I don't think I understand the current name or why BaseUrl#LOCAHOST exists in the first place.

This might be wrong, it was done as part of the test restructuring without too much analysis. I think I was trying to copy the logic in LocalHostUriTemplateHandler. I seem to remember that in a mock MVC environment calling http://localhost:8080/foo will work but calling /foo will not.

I also don't quite understand why BaseUrlProvider exists. Can't we contribute a BaseUrl if a servlet or reactive web environment with a server exists?

We have a dependency issue because spring-boot-test needs to know about the concept of a BaseUrl, but it can't depend on spring-boot-web-server. That's why the the provider exists and things are named as they are. Code in spring-boot-test knows that there's the possibility something can provide a base URL, but it doesn't know what. Then spring-boot-web-server knows that it can provide one.

Comment From: snicoll

I've been brainstorming some more today and it more and more looks like something tied to the concept of an HTTP client calling the test embedded server. So it's both signaling the fact that there is indeed a web server running, and how to reach out to it. I know LOCALHOST right now can be used but I think it should be removed as it makes BaseUrlProviders#get with or without the feedback confusing. If you call it with a fallback, then you get something that may or may not talk to an actual server. We use this signal for the HTTP client in integration tests scenario.

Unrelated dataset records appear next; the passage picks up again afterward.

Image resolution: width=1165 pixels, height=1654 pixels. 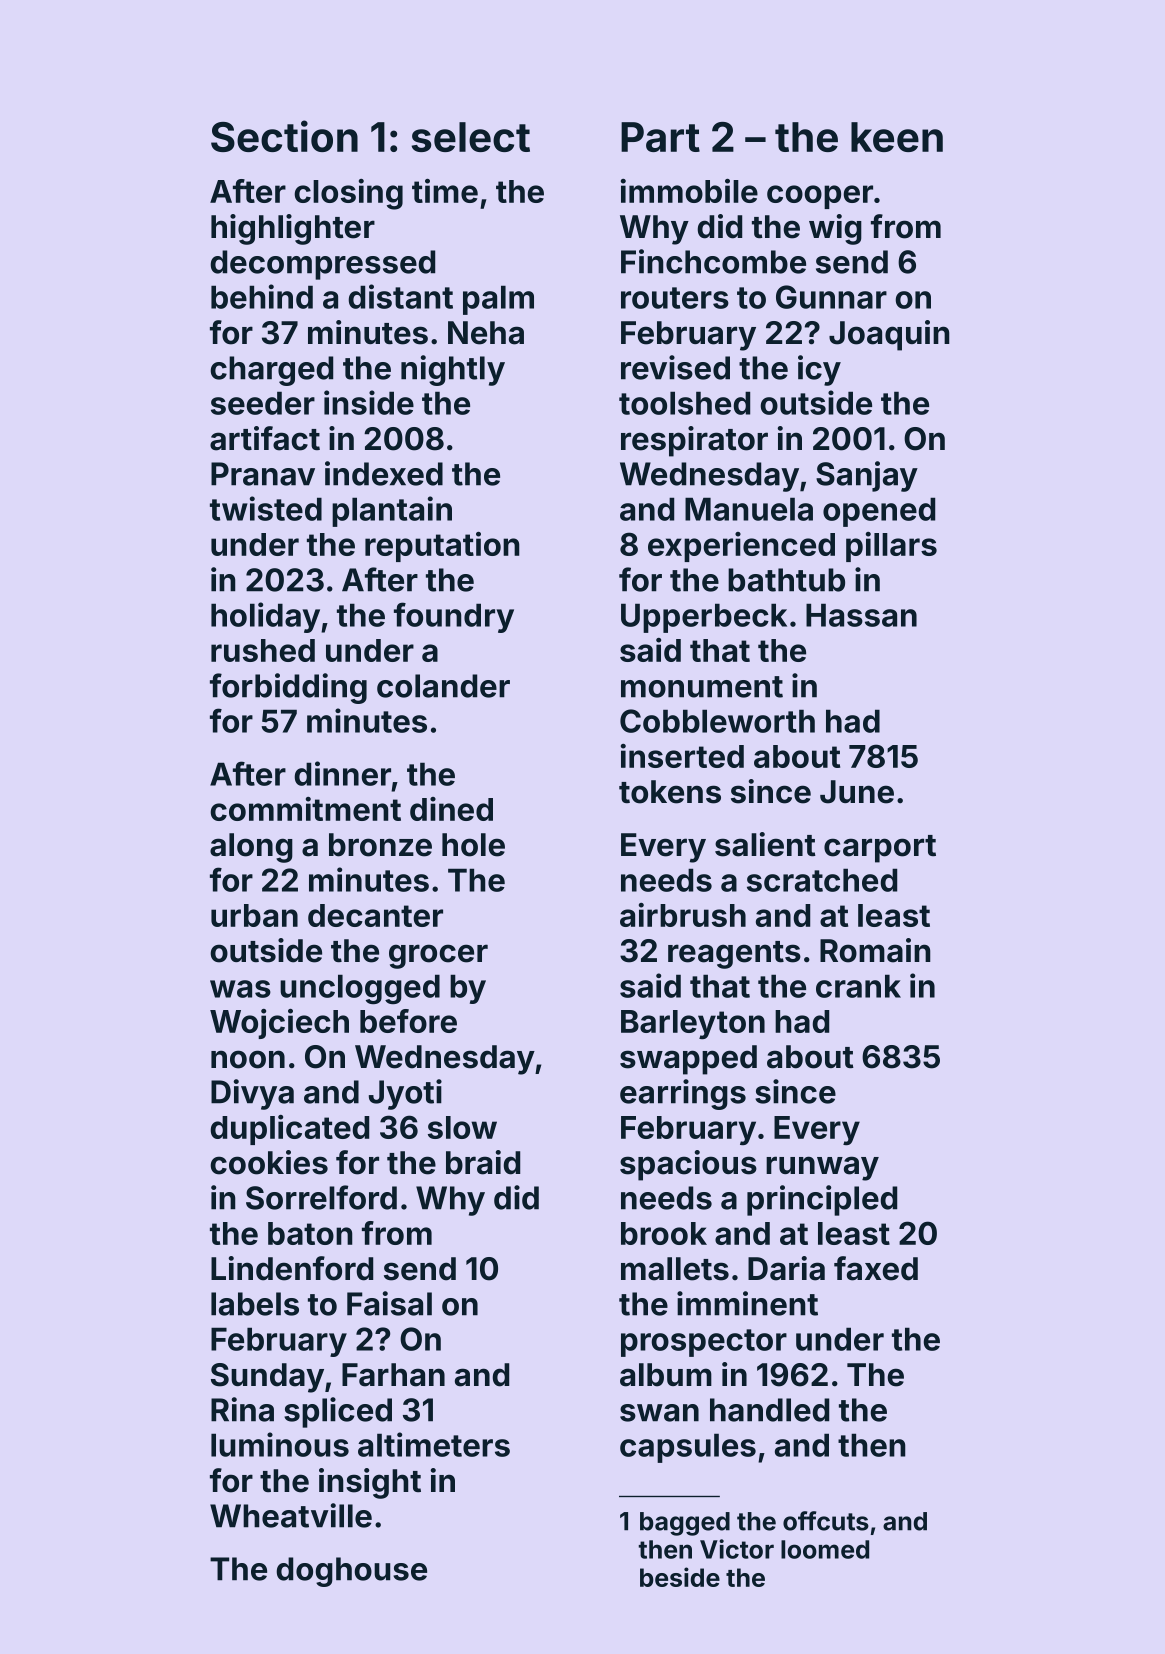 What do you see at coordinates (265, 617) in the screenshot?
I see `holiday` at bounding box center [265, 617].
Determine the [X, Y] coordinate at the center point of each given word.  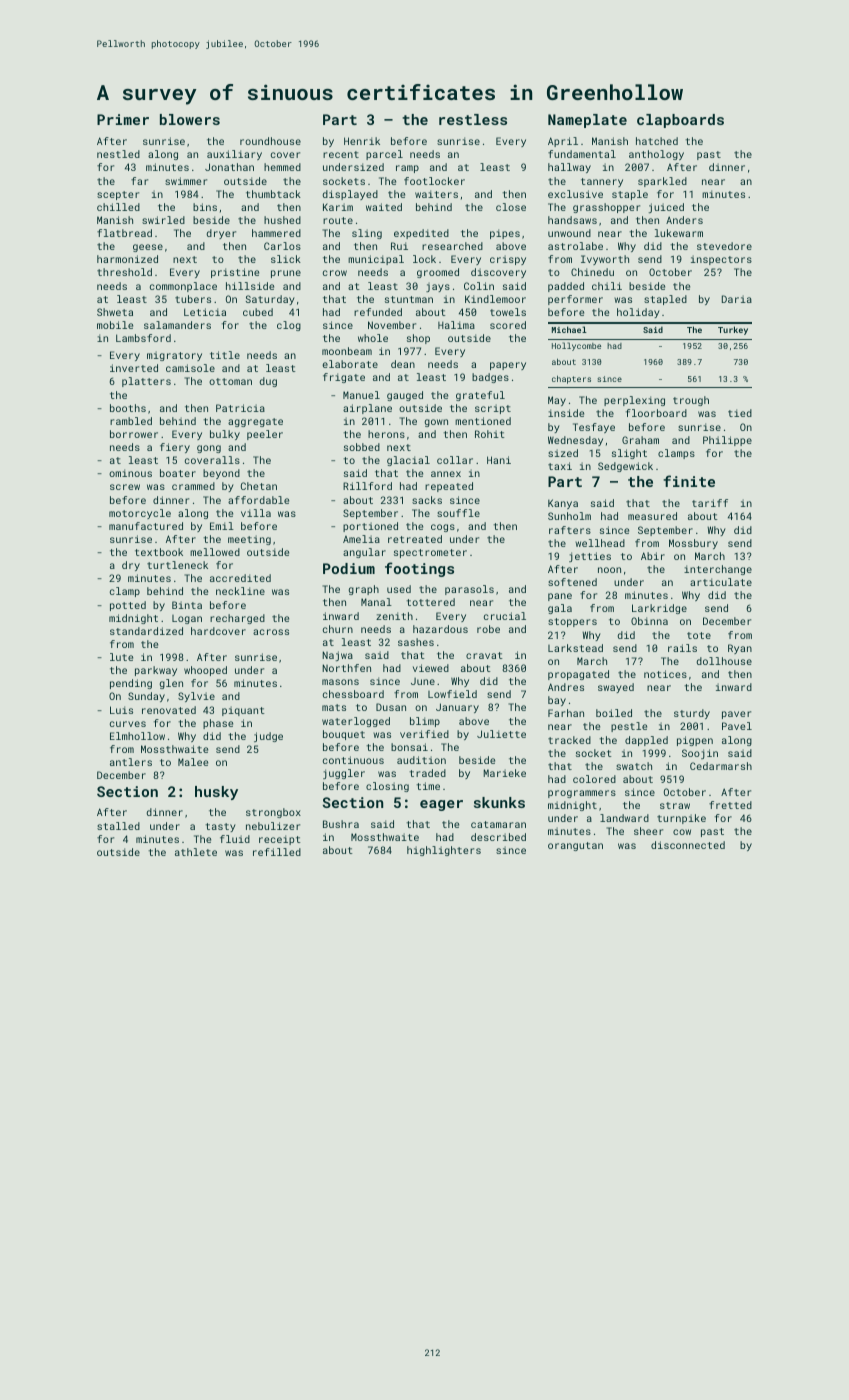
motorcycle [140, 514]
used [399, 589]
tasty [220, 827]
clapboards [680, 121]
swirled [163, 220]
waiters [436, 194]
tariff [710, 503]
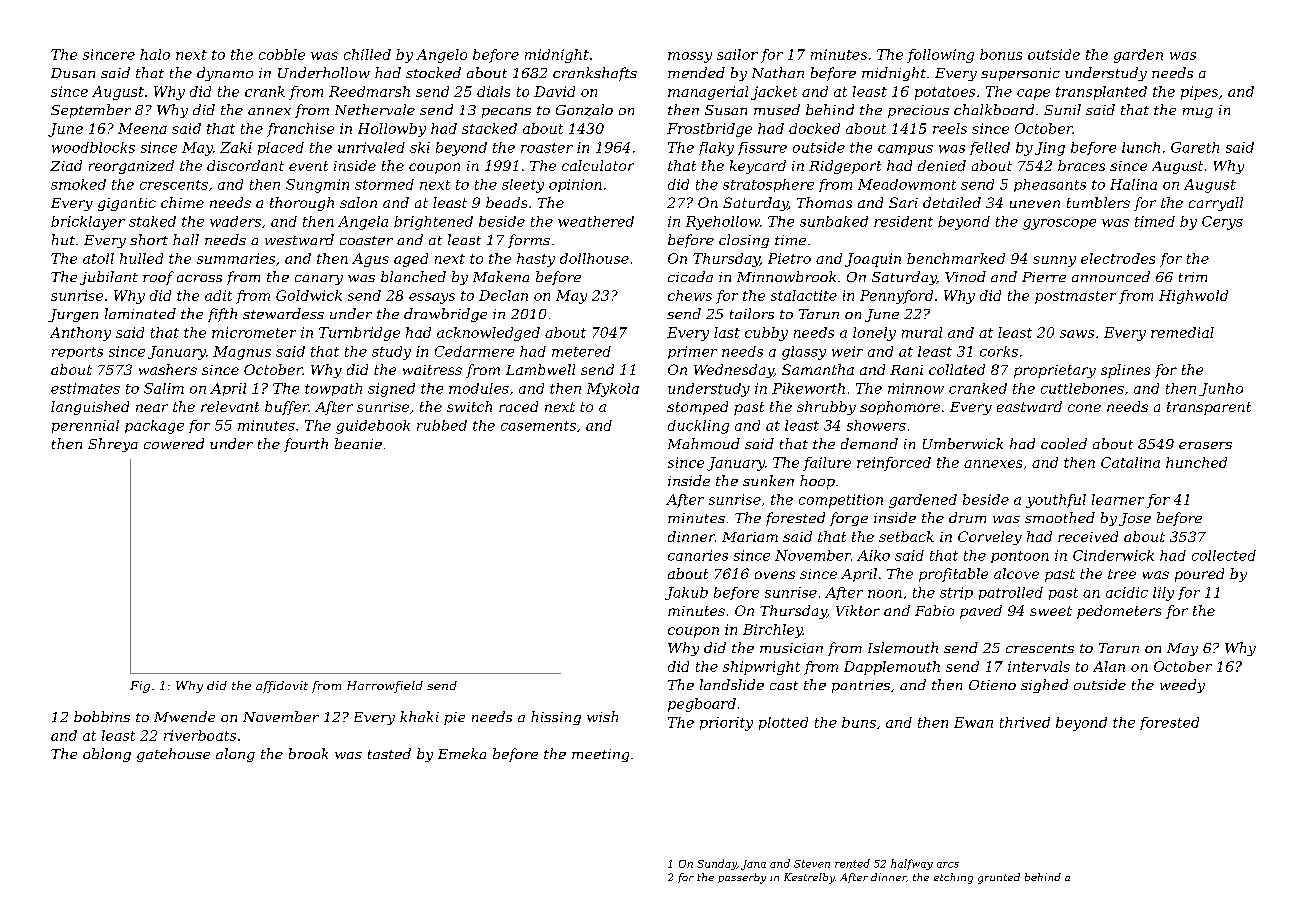 This page has width=1308, height=924. I want to click on relevant, so click(230, 406).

If we ignore the SSL flag that can be added, it is literally what UriBuilderFactory does. The updated code in the issues I've referenced mostly deleted the custom code we had and delegate to framewok. From that perspective I wonder if we shouldn't find a name that's a bit more tied to UriBuilderFactory. Perhaps it could even implement the interface and BaseUrlUriBuilderFactory would be merged into it?

Unrelated to this, the time I spent this week on finding out how to delegate more to Framework, I came to the conclusion that HtmlUnit and Selenium could use to call UriBuilderFactory regardless of it being a mock or a running server. In the former case, we can create an instance as you described without exposing LOCALHOST. Once we do that, the responsibility of what's called now BaseUrl is more clear and we delegate more to framework.

We have a dependency issue

Right, I did connect the dots after I wrote my first comment. I still stand with my concern about loading things via spring.factories this way. I don't have a better solution to offer right now but, looking at the Javadoc of BaseUrlProvider, it looks like a third-party may contribute an implementation of it and I don't really see what the use case for that is. If there is none (at least immediately) can't we at least document that the interface is for internal use?

Code in spring-boot-test knows that there's the possibility something can provide a base URL, but it doesn't know what.

Is that a justification of why things are named this way? BaseURL is http and literally state it can be used to "connect to the running server". Given that, I think any naming that refers to "a running server" and "an HTTP client" is fine.